In fact, according to one CCSA study, 70 per cent of young people between 12 and 18 reported taking drugs that weren’t prescribed to them from their home medicine cabinet to get high.
“There’s more youths [between 12 and 18] using opiates for non-medical purposes than smoking cigarettes,” Perron says. “So it gives you a sense of the scope of what’s going on.”

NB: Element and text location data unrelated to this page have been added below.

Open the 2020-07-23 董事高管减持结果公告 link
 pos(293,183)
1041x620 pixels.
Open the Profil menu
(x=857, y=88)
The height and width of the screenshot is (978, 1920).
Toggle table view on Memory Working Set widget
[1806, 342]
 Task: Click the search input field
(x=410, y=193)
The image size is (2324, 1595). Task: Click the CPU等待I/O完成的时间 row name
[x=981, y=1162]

The fix: Stick to the script
To combat the fatal plague of fentanyl-patch abuse in Ottawa, many capital region pharmacies this month started demanding patients return all properly used patches before new ones were prescribed. And early indications suggest it’s working.
It’s a model MP John Weston is looking to in his recent proposal for a national Prescription Drug Take-Back Day.
A firm date has yet to be chosen — likely in May — but regardless, its time has come.
Weston and Perron are now working on a prescription drug misuse strategy paper due for release in mid-March. It’s the culmination of a year-long study involving participants at all levels of government, law enforcement and public health.
The strategy paper will take a five-pronged approach, dealing specifically with; educating prescribers, preventing abuse, treating addiction, monitoring drugs and enforcing laws on the illicit drug market. And with the support of the Canadian Association of Chiefs of Police and the Public Health Agency of Canada, it’s well on track to make a big impact.
“The recommendations are meant to be practical and ready to implement,” Perron says.
The simplest recommendation for keeping pills out of the hands of would-be abusers? Keep pills under lock and key while you still need them, and return the leftovers to any North Shore pharmacy once you don’t, the panel says.
“This crisis will provide us an opportunity to level the playing field as it relates to addictions,” Perron concludes. “Many people see the Downtown Eastside addict as the personification of addiction, when in fact many people today who are addicted as a result of therapeutic intervention are the new face of addiction.”